**QUESTÕES DE ESTUDO:**
1. Na entrevista com Laplane, enumere tudo o que, segundo ele, os indivíduos transformados em consumidores vão querer ter como cidadãos.
2. Reproduza o trecho da entrevista com Laplane que vai de "Laplane - Estava" até "de altíssima qualidade.", inclusive.
3. Dê a continuação da entrevista com Laplane sobre o SNCT&I e a Unicamp a partir da última frase apresentada.

**TRECHO FORNECIDO:**
---+---
Portal - Em sua opinião, quais são os desafios colocados ao SNCT&I?

Laplane - É visível a ênfase e a compreensão do atual governo de que o Brasil precisa dar um salto muito importante e muito rápido na sua capacidade de traduzir o conhecimento gerado na academia e nos institutos de pesquisa em produção de bens e prestação de serviços de qualidade para a população. A ciência brasileira tem progredido e nossa capacidade começa a ser percebida no mundo inteiro, mas temos esse calcanhar de Aquiles. Outro desafio é melhorar a qualidade de vida da população. Economicamente, conseguimos promover inclusão social, com certa redução da pobreza e da desigualdade, mas isso não basta. Os indivíduos colocados para dentro do mercado e transformados em consumidores vão querer se tornar também cidadãos: ter iluminação, segurança, transporte público de qualidade, saúde, habitação, educação - já querem, com toda a justiça. Precisamos aprender a traduzir a nossa capacidade de conhecimento em resultados. Disse na minha posse que é preciso combinar inclusão social com inclusão de conhecimento, a fim de melhorar a vida da população.

Portal - O senhor é argentino. De quando vem a sua ligação com a Unicamp?

Laplane - Estava nos Estados Unidos, onde fiz mestrado, com possibilidade de lá permanecer. Mas já tinha muito tempo longe da Argentina e, com três filhos que precisavam de escola, senti enorme necessidade de voltar para a nossa América. Vim ao Brasil por causa da Unicamp, para fazer o doutorado em 1983, depois de receber informações de brasileiros com os quais jogava futebol aos domingos, no campo da Universidade de Berkeley - na Argentina não havia doutorado e sua pós-graduação continua pouco desenvolvida. Vocês precisam ter consciência de que o Brasil é único país da América Latina que tem um sistema de pós-graduação complexo, consolidado e de altíssima qualidade.
---+---
**MATERIAL DE ORIGEM:**
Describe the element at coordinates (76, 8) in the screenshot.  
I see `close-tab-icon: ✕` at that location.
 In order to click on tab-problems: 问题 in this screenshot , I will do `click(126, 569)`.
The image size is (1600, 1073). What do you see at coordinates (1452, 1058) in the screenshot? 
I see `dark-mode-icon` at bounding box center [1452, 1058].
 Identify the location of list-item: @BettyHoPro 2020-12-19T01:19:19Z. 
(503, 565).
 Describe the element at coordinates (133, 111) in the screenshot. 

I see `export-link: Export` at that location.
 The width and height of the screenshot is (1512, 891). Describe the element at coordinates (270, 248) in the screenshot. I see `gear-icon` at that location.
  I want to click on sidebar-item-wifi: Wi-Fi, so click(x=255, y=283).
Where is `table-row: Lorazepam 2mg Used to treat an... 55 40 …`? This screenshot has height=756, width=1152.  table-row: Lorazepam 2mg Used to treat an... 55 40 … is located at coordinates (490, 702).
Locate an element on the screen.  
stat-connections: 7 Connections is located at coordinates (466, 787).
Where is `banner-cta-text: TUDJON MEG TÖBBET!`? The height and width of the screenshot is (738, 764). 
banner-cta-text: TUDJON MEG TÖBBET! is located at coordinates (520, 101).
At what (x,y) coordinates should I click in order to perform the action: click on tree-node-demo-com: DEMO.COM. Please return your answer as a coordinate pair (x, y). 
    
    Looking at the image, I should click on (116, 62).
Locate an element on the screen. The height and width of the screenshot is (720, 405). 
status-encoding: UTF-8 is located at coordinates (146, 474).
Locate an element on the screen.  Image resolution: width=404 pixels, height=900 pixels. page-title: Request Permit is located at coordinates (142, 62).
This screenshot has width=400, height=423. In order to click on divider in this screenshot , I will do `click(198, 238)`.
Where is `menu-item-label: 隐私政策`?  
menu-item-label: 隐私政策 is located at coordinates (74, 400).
---+---
**RESPOSTAS NUMERADAS:**
1. iluminação; segurança; transporte público de qualidade; saúde; habitação; educação

2.
Laplane - Estava nos Estados Unidos, onde fiz mestrado, com possibilidade de lá permanecer. Mas já tinha muito tempo longe da Argentina e, com três filhos que precisavam de escola, senti enorme necessidade de voltar para a nossa América. Vim ao Brasil por causa da Unicamp, para fazer o doutorado em 1983, depois de receber informações de brasileiros com os quais jogava futebol aos domingos, no campo da Universidade de Berkeley - na Argentina não havia doutorado e sua pós-graduação continua pouco desenvolvida. Vocês precisam ter consciência de que o Brasil é único país da América Latina que tem um sistema de pós-graduação complexo, consolidado e de altíssima qualidade.

3.
Como o Brasil fica tão perto, pensei em cumprir dois anos de crédito e depois voltar para a Argentina escrever minha tese, mas me apaixonei pela Unicamp. Primeiro pelo Departamento de Economia: tendo passado por vários países, nunca tinha visto um esforço coletivo e sistemático para desenvolver ideias originais sobre economia, e não uma reprodução de conceitos consagrados nos manuais norte-americanos e franceses - nem no departamento de Berkeley, um dos melhores do mundo. Depois me apaixonei por Campinas, onde me senti rapidamente à vontade e decidi que criaria meus filhos. E, na medida em que fui viajando a trabalho, me apaixonei pelo Brasil, por estranho que pareça um argentino se apaixonar pelo Brasil.

Portal - Sendo um amante do futebol, não acha que nosso torcedor pode ver com desconfiança um argentino cuidando de estudos estratégicos para o Brasil?

Laplane - Isso me passou pela cabeça. Acho natural a observação, mas tenho muita clareza, por ter vivido na pele, que o Brasil é um país extremamente generoso. Com tantas carências e pessoas necessitando do básico, não havia nenhuma razão para receber um estrangeiro e dar-lhe uma bolsa do CNPq para o doutorado numa universidade pública gratuita; e, em 85, ter me oferecido uma vaga de docente, quando nem havia concurso. Poucos países possuem esse grau de generosidade e abertura. Gostaria que todo brasileiro soubesse que tenho uma enorme gratidão pelas oportunidades que me foram dadas. Ser argentino não muda nada, pelo contrário, me faz sentir mais devedor do que se tivesse nascido no Brasil.

De mais a mais, me perguntam várias vezes se ainda tenho um vínculo afetivo com a Argentina, ou mais diretamente: quando jogam Brasil e Argentina, para quem torço? Respondo que torço pela Argentina contra qualquer outro país, assim como pelo Brasil. Mas quando se enfrentam Brasil e Argentina, meu amigo, tenho um problema sério. Tenho pela Argentina um amor de filho (lá estão meus irmãos e parentes, há a memória dos meus pais já falecidos), é um amor filial. E o Brasil é um caso de paixão: você pode amar seu pai, sua mãe e, ao mesmo tempo, se apaixonar por uma mulher, é isso.

Portal - Mas, afinal, num jogo Brasil versus Argentina, para quem o senhor torce?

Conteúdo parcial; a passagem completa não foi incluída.